In last few years, the U.S.’s extradition process and Mexico’s means of implementing it have changed drastically. In 2003, the neighboring countries reached an agreement that people could be extradited from Mexico to the U.S. under the condition that, if convicted, the person could not be executed or imprisoned for life, as it was ruled in 2001 that both sentences violate the Mexican constitution. Still, despite this condition, the number of Mexico-to-U.S. extraditions has gone up.

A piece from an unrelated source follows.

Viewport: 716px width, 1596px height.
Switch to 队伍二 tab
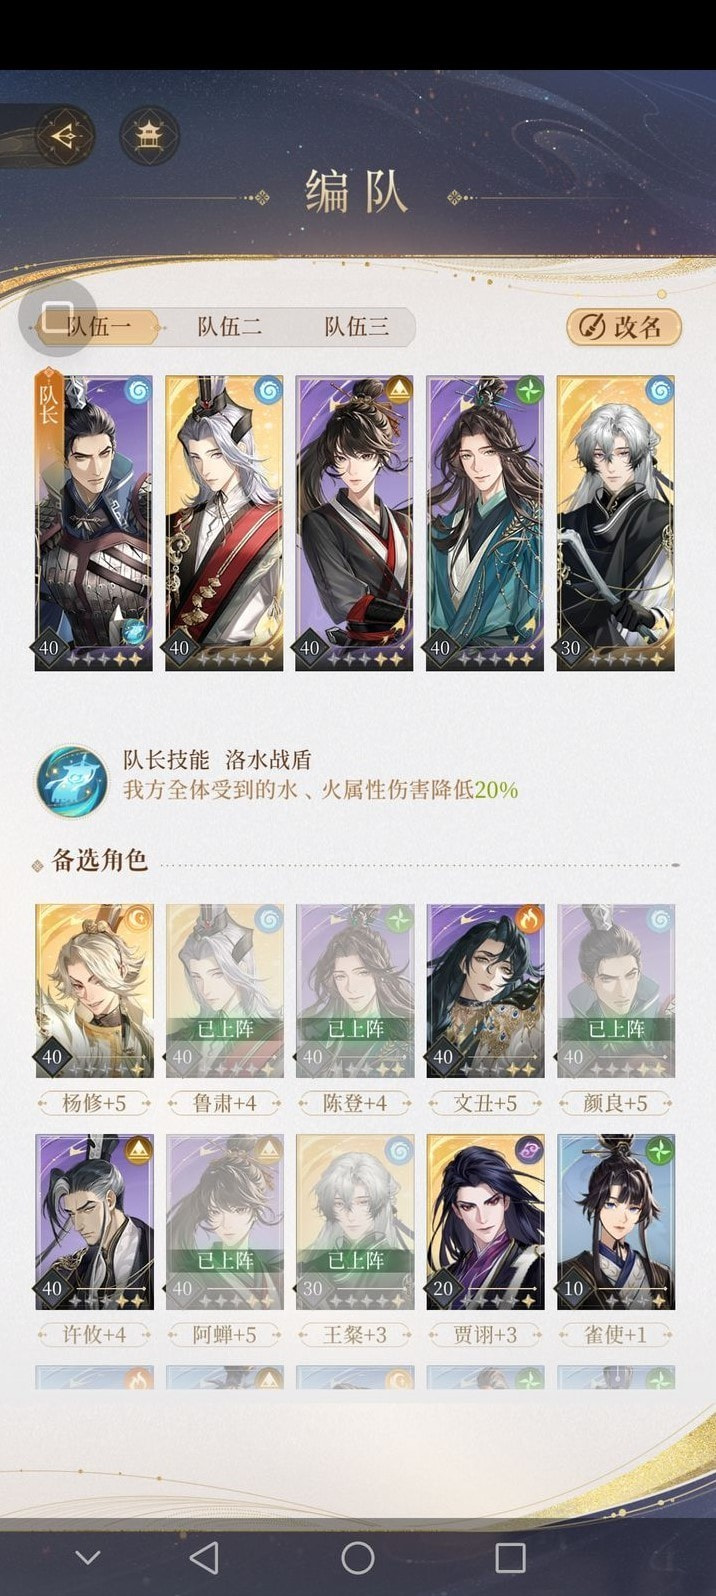(x=229, y=327)
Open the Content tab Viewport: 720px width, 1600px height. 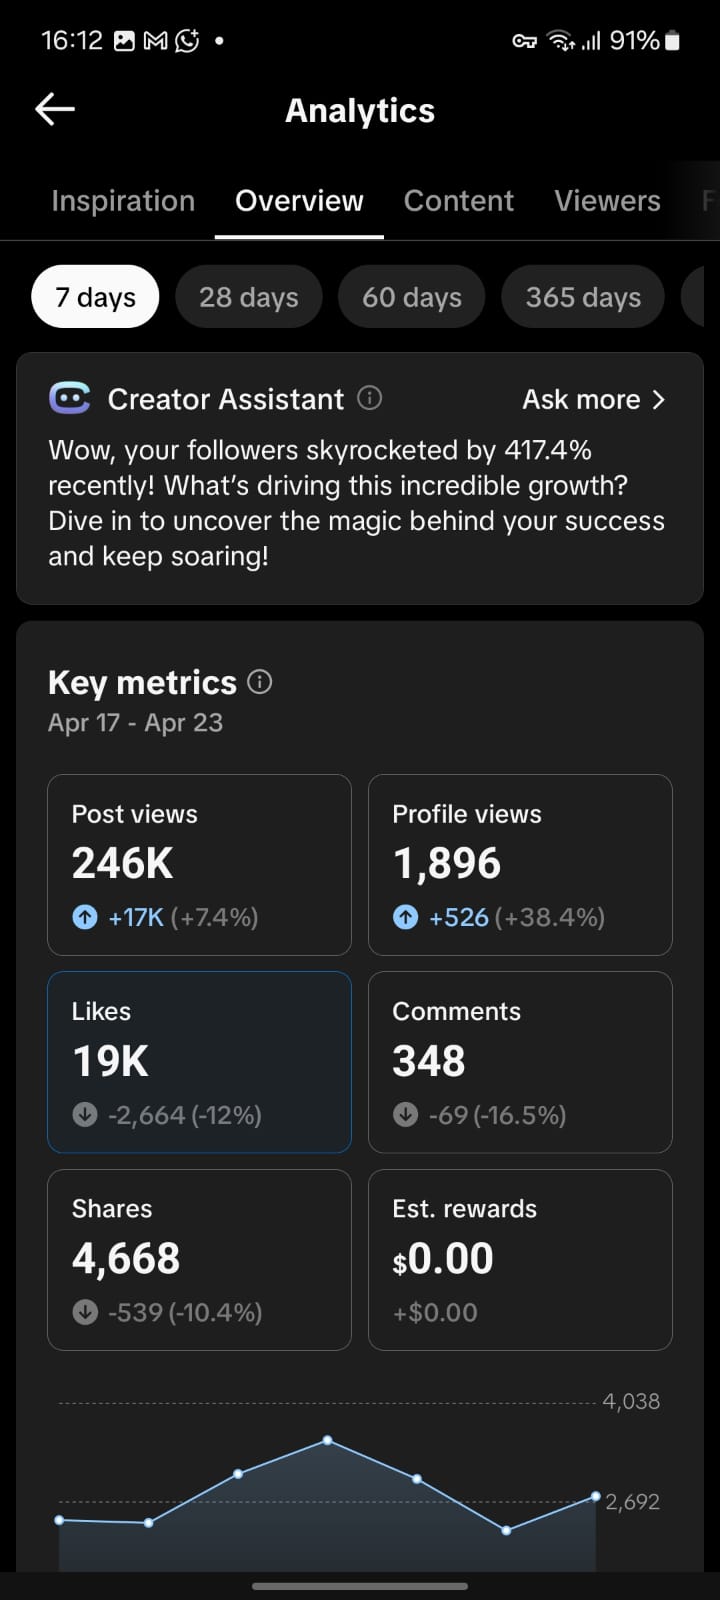458,201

“In the last four years, the number of extraditions from Mexico has practically doubled. Mexico has been extraditing people at a clip (and) the vast majority were Mexican nationals,” said David A. Shirk, the director of the University of San Diego’s Trans-Border Institute, in a statement corroborated in a recent report by the Congressional Research Service.
And a report by the Congressional Research Service to Congress stated that “President Felipe Calderón has used extradition as a major tool to combat drug traffickers, and over the past several years, Mexico has extradited an increasing number of alleged criminals to the United States.”
In 2005, the Mexican court ruled that U.S. prosecutors could once again, seek a life imprisonment sentence.